The goal is simple, they say: boost tourism and make Ritzville more than a potty stop.
In Ritzville, as in many rural towns across the Northwest, the population is shrinking, local businesses are closing, and the farm economy that fueled growth in the past has suffered disruptive ups and downs.
Over the past two years a group of Ritzville civic leaders has begun pushing an economic development project that would create a small roadside wheat farm linked with a museum, shopping complex and visitors center.
Many, like former City Council member Ann Olson, have come to terms with the interstate that was completed in the 1960s and that diverted traffic from downtown Ritzville.
“People here now think the freeway could be our salvation,” Olson said.
For old-timers in Adams County, the idea recalls efforts in the 1940s and ’50s to build a national wheat museum in Ritzville. Ritzville Mayor Linda Kadlec said that dream, launched by area farmers, raised some money but in the end died quietly from lack of backing.
But for a time, the effort got enough momentum that some state maps added the phrase “wheat museum” next to Ritzville’s name, Kadlec noted.
Last year the new initiative was put into higher gear by the Ritzville Public Development Authority, which raised state and local money and hired a research group to study the concept.
The consultant, Cardno Entrix, based in Missoula, found that the wheat center idea was feasible and could make money. The report said it might create dozens of jobs.
With the right mix of businesses – such as a bakery, a wheat-based distillery and an eatery – the project could produce between $600,000 and $1 million in retail and wholesale sales annually.
Last fall the development group asked Washington State University-Spokane’s interdisciplinary design institute to create visual renditions of the project for public review and discussion.
That happened after associate professor Janetta McCoy got 14 of her design students to interview about 20 Ritzville residents.
McCoy has worked on other rural projects for Washington cities and towns.

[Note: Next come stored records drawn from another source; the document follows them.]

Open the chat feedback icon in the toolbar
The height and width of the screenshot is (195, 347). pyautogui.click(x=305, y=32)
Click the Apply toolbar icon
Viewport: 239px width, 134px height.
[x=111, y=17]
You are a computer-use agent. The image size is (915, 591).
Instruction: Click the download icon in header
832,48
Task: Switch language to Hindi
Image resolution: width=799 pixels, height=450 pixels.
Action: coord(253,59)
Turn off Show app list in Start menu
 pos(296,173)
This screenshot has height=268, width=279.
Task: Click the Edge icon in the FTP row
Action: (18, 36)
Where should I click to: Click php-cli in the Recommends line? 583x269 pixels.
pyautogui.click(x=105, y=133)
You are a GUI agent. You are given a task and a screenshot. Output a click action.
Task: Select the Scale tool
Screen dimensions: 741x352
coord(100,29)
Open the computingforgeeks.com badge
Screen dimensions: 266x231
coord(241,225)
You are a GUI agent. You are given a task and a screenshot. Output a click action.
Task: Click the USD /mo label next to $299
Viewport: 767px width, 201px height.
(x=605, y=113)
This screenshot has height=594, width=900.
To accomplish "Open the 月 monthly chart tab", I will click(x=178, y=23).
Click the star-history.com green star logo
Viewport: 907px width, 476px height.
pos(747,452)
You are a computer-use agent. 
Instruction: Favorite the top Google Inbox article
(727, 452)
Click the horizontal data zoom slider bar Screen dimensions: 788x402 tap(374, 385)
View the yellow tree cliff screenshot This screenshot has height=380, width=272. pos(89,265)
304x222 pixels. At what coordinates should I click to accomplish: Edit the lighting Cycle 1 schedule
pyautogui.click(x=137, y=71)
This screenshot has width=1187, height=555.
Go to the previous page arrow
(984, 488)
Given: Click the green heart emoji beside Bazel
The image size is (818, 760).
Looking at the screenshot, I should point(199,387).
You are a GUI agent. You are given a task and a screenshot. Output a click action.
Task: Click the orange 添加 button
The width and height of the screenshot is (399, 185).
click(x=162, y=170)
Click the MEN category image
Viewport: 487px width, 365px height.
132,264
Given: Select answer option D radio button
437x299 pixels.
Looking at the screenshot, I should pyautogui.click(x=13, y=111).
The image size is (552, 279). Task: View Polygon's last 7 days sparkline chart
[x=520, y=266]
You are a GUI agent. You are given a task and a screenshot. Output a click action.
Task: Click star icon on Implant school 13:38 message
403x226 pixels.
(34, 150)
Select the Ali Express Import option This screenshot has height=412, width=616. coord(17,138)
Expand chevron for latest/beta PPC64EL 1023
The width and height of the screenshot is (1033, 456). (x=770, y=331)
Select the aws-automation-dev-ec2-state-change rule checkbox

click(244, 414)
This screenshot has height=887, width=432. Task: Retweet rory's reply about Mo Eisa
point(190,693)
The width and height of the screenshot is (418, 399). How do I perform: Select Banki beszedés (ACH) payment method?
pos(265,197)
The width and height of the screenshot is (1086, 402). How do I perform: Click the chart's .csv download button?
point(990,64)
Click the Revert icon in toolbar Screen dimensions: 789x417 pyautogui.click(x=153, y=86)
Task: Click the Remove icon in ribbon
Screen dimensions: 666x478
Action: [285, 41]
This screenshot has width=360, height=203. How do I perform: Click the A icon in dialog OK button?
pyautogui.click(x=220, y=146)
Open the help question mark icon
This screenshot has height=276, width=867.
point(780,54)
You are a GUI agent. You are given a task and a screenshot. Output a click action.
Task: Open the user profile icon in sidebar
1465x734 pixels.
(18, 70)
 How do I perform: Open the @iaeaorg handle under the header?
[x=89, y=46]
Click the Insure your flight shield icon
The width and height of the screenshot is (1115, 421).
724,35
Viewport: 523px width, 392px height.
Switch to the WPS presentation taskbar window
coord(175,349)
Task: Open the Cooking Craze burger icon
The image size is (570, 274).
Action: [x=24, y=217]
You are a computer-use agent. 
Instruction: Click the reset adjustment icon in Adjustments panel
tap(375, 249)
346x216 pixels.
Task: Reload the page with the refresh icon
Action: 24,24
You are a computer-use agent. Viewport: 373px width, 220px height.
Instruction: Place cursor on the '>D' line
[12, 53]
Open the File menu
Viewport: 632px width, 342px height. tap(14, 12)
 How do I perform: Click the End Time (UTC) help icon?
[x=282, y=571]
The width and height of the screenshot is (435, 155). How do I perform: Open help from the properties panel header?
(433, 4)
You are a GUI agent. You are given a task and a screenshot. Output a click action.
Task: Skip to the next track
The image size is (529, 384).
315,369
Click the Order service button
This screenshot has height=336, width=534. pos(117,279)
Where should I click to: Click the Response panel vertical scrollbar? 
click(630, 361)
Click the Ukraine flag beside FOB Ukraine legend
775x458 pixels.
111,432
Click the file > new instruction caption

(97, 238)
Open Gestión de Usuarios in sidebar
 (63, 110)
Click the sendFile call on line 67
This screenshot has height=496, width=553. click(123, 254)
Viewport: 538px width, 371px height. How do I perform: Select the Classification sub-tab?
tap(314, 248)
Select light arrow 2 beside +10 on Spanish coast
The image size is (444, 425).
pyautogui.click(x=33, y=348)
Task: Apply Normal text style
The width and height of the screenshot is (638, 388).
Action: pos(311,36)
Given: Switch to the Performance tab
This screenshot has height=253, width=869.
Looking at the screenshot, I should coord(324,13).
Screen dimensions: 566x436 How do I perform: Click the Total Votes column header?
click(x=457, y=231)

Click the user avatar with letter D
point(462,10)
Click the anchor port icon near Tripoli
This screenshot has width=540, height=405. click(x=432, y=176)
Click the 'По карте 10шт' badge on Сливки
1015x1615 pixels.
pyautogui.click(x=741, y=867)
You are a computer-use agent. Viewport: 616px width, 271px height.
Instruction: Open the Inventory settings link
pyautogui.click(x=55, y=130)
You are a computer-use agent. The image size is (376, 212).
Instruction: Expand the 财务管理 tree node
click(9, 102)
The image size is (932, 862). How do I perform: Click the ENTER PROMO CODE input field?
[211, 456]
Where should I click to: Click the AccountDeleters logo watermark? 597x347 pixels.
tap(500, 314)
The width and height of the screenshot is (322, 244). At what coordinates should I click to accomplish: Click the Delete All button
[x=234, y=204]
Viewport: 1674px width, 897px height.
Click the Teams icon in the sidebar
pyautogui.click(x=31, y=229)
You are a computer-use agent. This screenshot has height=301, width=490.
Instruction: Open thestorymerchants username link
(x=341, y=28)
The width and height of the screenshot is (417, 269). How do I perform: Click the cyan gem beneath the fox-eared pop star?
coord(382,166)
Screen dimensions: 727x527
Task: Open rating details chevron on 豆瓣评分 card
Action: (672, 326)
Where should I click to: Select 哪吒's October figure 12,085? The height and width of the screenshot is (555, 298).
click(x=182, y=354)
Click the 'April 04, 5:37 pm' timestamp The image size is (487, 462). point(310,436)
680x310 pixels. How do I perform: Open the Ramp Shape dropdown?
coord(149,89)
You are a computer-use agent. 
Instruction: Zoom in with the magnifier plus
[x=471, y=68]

When she reviewed the Ritzville proposal, she concluded an interactive wheat museum, if done creatively, could be a big success and draw people off the interstate.
“We’re losing, many of us anyway, our connection to where food comes from. This project would explain how wheat is grown and how foods are made from it,” she said.
One company contacted about possibly locating a business at the Ritzville site is Spokane’s Dry Fly Distilling. The craft distiller, which uses wheat to make some of its beverages, would be eager to be part of the project, co-founder Don Poffenroth said.
The project planners have identified two 20-acre parcels, both currently being farmed, as potential sites. One is right off Interstate 90. The second site is a few blocks north of the freeway exit, near the McDonald’s and the Starbucks.
Olson, who has been a supporter of the project, said she likes the idea of encouraging visitors to plant wheat seedlings at the display farm.
“That way people can come back later, with their children, and see how much the wheat has grown,” she said.
Olson said the hands-on idea of a wheat center is loosely modeled after the Tillamook Cheese Factory in Tillamook, Ore.
Other agriculture-based museums the backers have studied include the Wheat Montana Farms and Bakery, the Idaho Potato Museum in Blackfoot, and the Mill City Museum in Minnesota.
Kris Robbins, Ritzville’s city clerk and a member of the Ritzville Public Development Authority, said a few residents are unhappy that the focus is along the freeway.
They contend that investing in a project next to I-90 will hasten the decline of the downtown area.
Most residents, however, see the project as the right approach, knowing that the highway is where the money is, Robbins said.
The next steps involve looking for potential developers and investors. Initial estimates peg the startup cost of a center at more than $4 million, Robbins said.
Mayor Kadlec said the city is limited to being able to extend utilities to the project, but she sees her role as being a cheerleader.
She plans to travel to Seattle this year to meet contractors and developers, she said.
“If we give them a good reason to look at us, and see what we’re offering, I’m convinced we’ll find the people who can turn this into reality,” she said.